Hello,
There was a question in geometry which was marked as a simple question as follows(Diagram below):-
The diagonal AC of a quadrilateral $CDAB$ bisects the $\angle DCB$. It is given that $BC=BD$. $\angle CAB = 80$, $\angle DBC = 20$, then the measure of $\angle ADC$ in degree is......

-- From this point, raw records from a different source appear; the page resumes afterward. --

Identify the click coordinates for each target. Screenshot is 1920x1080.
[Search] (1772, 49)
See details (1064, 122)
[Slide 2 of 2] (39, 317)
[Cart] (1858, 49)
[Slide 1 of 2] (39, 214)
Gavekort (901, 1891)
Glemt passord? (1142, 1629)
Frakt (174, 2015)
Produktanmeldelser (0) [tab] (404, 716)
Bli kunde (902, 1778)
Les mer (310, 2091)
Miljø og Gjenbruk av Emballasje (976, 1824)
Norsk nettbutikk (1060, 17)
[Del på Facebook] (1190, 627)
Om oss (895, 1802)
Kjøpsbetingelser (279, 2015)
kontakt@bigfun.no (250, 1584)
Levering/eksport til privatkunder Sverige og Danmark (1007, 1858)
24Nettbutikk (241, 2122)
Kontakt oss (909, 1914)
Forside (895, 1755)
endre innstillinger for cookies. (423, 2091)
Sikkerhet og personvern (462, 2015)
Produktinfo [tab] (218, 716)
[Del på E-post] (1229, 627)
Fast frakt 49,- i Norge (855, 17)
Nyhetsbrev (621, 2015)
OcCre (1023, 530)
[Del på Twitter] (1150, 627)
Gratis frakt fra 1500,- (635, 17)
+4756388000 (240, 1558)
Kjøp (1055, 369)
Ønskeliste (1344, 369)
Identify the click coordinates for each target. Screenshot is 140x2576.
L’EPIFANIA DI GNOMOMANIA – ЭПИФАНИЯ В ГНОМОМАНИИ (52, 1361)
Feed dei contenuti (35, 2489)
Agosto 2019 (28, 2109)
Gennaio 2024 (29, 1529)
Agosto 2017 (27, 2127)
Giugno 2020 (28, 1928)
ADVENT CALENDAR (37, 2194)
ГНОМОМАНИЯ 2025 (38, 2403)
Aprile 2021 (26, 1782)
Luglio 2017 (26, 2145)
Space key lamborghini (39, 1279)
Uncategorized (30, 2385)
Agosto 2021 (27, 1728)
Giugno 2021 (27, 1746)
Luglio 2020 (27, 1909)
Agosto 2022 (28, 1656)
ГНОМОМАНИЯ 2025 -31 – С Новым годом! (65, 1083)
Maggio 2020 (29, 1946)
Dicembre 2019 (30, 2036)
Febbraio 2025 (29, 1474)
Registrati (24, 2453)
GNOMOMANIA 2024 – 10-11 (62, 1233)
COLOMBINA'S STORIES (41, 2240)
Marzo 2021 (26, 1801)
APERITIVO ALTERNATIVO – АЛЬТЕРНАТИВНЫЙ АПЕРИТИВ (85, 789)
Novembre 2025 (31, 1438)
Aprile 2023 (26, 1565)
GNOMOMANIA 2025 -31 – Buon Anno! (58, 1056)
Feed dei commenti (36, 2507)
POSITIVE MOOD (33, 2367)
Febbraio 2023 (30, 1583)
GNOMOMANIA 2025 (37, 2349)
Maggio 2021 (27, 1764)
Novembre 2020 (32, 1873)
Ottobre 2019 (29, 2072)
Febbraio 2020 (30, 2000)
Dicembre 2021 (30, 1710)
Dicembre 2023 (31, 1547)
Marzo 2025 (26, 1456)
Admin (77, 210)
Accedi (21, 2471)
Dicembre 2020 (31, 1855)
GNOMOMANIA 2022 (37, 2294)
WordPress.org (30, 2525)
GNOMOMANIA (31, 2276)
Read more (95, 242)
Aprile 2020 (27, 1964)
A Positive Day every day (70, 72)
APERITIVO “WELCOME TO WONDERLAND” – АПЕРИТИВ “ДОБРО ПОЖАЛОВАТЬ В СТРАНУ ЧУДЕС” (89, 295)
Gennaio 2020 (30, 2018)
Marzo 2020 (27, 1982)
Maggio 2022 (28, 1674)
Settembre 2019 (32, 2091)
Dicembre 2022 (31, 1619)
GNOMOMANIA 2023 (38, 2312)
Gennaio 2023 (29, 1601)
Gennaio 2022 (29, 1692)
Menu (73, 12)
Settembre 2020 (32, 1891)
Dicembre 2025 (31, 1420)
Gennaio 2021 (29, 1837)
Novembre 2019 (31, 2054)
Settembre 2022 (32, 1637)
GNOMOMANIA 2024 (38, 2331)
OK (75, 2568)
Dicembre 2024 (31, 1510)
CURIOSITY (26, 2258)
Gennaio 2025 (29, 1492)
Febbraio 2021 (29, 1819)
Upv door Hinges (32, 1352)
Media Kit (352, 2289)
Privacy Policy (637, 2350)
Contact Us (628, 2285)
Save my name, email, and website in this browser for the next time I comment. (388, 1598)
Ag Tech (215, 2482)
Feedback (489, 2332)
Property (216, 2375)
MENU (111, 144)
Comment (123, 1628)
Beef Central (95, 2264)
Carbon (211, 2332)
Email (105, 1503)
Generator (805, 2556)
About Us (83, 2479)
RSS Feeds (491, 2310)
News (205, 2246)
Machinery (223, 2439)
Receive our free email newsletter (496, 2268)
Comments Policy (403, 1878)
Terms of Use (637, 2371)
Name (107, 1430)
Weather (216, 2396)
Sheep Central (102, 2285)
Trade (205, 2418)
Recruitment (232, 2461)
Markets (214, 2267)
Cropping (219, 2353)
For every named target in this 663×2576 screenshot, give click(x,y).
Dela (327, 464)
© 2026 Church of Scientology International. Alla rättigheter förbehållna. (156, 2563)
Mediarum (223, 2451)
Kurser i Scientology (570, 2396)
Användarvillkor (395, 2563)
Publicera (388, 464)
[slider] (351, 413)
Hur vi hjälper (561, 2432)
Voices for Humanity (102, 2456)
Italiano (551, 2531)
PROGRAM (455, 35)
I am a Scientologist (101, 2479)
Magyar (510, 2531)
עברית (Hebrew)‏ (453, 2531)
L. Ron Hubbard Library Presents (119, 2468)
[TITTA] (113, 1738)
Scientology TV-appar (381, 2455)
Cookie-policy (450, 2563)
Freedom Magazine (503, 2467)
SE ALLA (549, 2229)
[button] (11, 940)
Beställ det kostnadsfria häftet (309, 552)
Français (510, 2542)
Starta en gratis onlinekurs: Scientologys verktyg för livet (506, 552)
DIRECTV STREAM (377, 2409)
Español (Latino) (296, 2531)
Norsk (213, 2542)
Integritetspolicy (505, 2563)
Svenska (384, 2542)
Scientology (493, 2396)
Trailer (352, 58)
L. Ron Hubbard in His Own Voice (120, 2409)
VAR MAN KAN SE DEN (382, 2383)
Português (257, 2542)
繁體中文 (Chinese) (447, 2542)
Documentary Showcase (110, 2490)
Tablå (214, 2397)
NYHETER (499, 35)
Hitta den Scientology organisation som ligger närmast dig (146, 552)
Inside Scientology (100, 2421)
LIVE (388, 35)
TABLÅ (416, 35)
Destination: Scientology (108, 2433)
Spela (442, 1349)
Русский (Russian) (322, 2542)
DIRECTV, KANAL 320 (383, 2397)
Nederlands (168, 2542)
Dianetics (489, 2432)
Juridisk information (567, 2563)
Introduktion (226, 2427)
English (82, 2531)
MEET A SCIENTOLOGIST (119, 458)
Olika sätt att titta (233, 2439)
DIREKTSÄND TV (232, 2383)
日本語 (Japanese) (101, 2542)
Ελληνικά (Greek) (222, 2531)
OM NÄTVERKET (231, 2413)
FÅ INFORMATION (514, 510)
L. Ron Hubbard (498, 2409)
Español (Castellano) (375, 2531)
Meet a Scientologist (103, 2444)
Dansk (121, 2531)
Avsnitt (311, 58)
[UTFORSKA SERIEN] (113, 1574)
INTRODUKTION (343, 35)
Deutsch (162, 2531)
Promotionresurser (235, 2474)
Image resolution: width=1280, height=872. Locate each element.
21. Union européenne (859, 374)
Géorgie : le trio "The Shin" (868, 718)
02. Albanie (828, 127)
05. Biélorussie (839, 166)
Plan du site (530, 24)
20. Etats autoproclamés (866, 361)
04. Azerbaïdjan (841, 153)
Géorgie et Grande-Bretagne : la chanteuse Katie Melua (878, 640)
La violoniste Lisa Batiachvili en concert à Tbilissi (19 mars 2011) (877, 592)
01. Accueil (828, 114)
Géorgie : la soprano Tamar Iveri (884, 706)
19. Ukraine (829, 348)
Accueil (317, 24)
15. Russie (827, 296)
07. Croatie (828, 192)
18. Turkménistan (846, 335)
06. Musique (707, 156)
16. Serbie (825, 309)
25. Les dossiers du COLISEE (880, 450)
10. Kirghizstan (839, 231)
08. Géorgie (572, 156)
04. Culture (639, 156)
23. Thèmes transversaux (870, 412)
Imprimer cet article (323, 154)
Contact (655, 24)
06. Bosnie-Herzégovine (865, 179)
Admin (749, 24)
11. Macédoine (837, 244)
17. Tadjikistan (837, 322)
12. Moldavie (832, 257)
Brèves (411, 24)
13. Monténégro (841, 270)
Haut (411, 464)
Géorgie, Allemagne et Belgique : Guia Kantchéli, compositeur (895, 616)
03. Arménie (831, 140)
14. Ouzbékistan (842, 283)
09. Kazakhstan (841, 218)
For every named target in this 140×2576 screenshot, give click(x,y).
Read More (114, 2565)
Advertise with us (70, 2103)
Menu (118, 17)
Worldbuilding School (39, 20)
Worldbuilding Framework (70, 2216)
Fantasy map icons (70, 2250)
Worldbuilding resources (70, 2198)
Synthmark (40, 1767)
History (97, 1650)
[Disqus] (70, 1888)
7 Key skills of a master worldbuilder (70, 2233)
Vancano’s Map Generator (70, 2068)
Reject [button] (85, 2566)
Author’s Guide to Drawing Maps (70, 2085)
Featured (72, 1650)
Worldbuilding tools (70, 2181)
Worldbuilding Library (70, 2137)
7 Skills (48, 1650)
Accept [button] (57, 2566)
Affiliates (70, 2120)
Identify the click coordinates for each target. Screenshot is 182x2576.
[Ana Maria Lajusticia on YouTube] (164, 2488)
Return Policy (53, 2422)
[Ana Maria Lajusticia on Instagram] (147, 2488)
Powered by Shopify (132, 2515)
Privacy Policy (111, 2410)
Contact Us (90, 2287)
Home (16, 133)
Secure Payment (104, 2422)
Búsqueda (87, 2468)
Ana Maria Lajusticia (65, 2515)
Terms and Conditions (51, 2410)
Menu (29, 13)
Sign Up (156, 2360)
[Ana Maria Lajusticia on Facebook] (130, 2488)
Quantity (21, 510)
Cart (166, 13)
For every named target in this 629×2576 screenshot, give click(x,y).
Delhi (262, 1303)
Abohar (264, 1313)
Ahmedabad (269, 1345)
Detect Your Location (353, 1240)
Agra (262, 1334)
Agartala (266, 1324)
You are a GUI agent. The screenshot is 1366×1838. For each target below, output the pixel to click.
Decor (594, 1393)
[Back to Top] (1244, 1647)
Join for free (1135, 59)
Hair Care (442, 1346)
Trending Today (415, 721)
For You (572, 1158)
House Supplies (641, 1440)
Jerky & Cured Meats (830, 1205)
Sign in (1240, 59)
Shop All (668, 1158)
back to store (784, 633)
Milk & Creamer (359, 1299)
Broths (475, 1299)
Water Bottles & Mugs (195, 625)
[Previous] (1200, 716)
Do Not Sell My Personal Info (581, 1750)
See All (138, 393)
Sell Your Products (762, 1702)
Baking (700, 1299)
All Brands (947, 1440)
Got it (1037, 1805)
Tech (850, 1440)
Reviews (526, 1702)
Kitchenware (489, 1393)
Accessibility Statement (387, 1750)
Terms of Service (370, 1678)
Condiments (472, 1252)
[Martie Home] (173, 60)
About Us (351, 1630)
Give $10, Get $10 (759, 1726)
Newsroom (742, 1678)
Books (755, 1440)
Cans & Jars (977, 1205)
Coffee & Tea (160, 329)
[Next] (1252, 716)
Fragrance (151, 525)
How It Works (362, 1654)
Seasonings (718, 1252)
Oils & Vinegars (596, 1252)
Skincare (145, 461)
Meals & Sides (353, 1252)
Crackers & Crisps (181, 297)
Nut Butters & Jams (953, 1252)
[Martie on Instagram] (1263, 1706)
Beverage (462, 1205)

Lets take the point of intersection of the two diagonals as O. Now since $\triangle DCB$ is isosceles, $\angle D$ (Of the triangle) + $\angle C + 20 = 180$. Simplifying, we get $\angle CDA = 80$, and thus $\angle ACD$ and $\angle ACB = 40.$ Now solving for $ \triangle ACB$ (Taking the whole of $\angle C$ as $20+x$) we get $x = 40$. Now $\angle O$ in $\triangle AOC = 120$ and using vertically opposite angles formula, i got the value of $\angle AOB$ and $DOC = 60$. Now i'm stuck here. From my diagram i can see that $\angle CAB$ and $\angle BDC$ are equal to each other And $\angle ABD$ and $\angle DCA$ are equal to each other. I thought of assuming $\angle BDA = \angle ACB$ but i have no formal proof for that.
ANY HELP IS APPRECIATED
As $\angle CDB=\angle CAB$, quadrilateral $ABCD$ is cyclic. It follows that $\angle ADB=\angle ACB=40°$.